STATED GOAL:
Rewrite only the material lines running from the one that contains "Point to the condition grade 4" through the one that contains "coord(222,180)", inclusive, swapping "mileage" for "odometer" and leaving everything else in them unchanged.

MATERIAL SHOWN:
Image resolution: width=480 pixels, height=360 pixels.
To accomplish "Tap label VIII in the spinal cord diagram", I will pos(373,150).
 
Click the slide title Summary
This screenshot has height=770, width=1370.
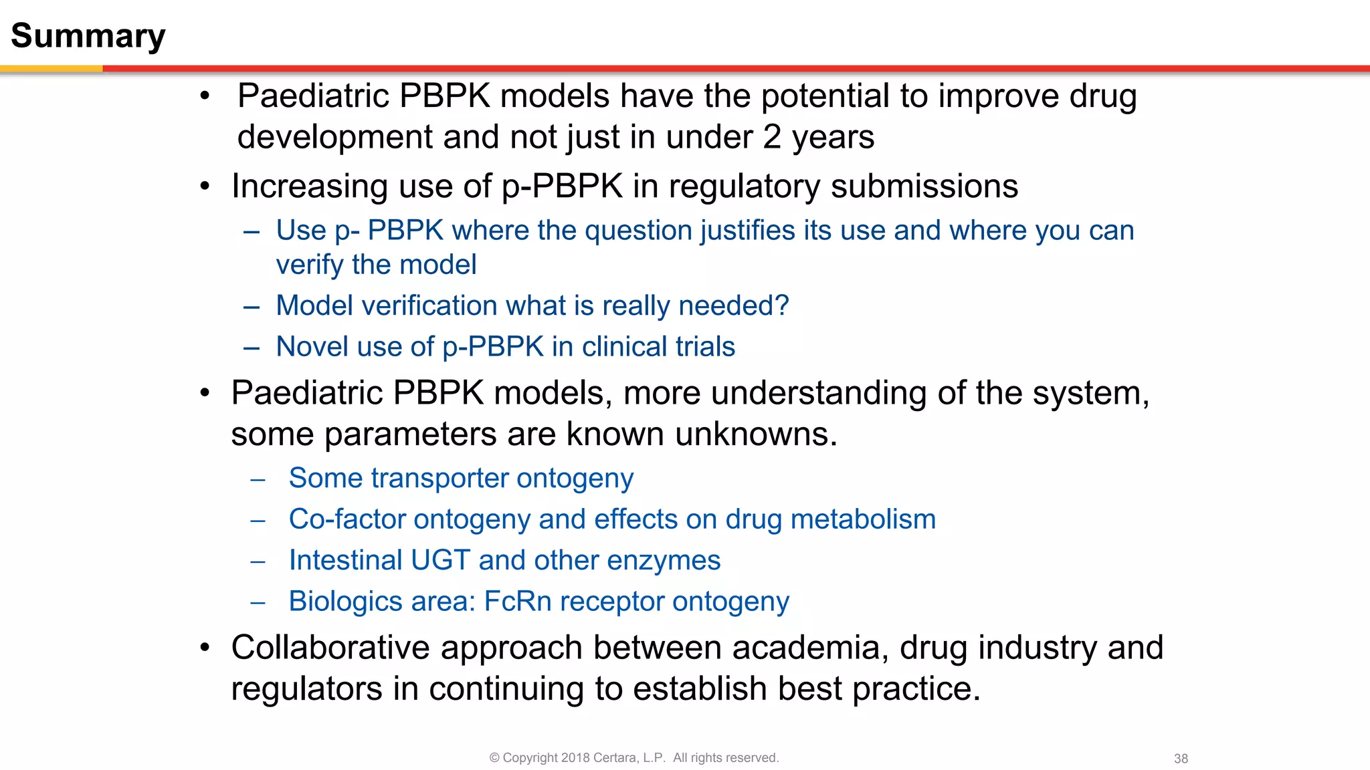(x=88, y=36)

...

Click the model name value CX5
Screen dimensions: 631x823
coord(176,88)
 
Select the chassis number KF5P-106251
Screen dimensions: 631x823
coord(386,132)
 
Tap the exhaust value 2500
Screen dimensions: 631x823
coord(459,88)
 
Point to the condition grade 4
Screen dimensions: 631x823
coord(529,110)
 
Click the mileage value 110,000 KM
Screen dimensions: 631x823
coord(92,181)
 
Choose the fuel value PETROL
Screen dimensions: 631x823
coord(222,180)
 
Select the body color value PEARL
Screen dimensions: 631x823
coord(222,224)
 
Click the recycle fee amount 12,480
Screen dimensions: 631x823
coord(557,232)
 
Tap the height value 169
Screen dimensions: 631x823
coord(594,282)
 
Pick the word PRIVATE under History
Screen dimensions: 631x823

ANSWER IN FULL:
Point to the condition grade 4
Screen dimensions: 631x823
coord(529,110)
 
Click the odometer value 110,000 KM
Screen dimensions: 631x823
coord(92,181)
 
Choose the fuel value PETROL
Screen dimensions: 631x823
coord(222,180)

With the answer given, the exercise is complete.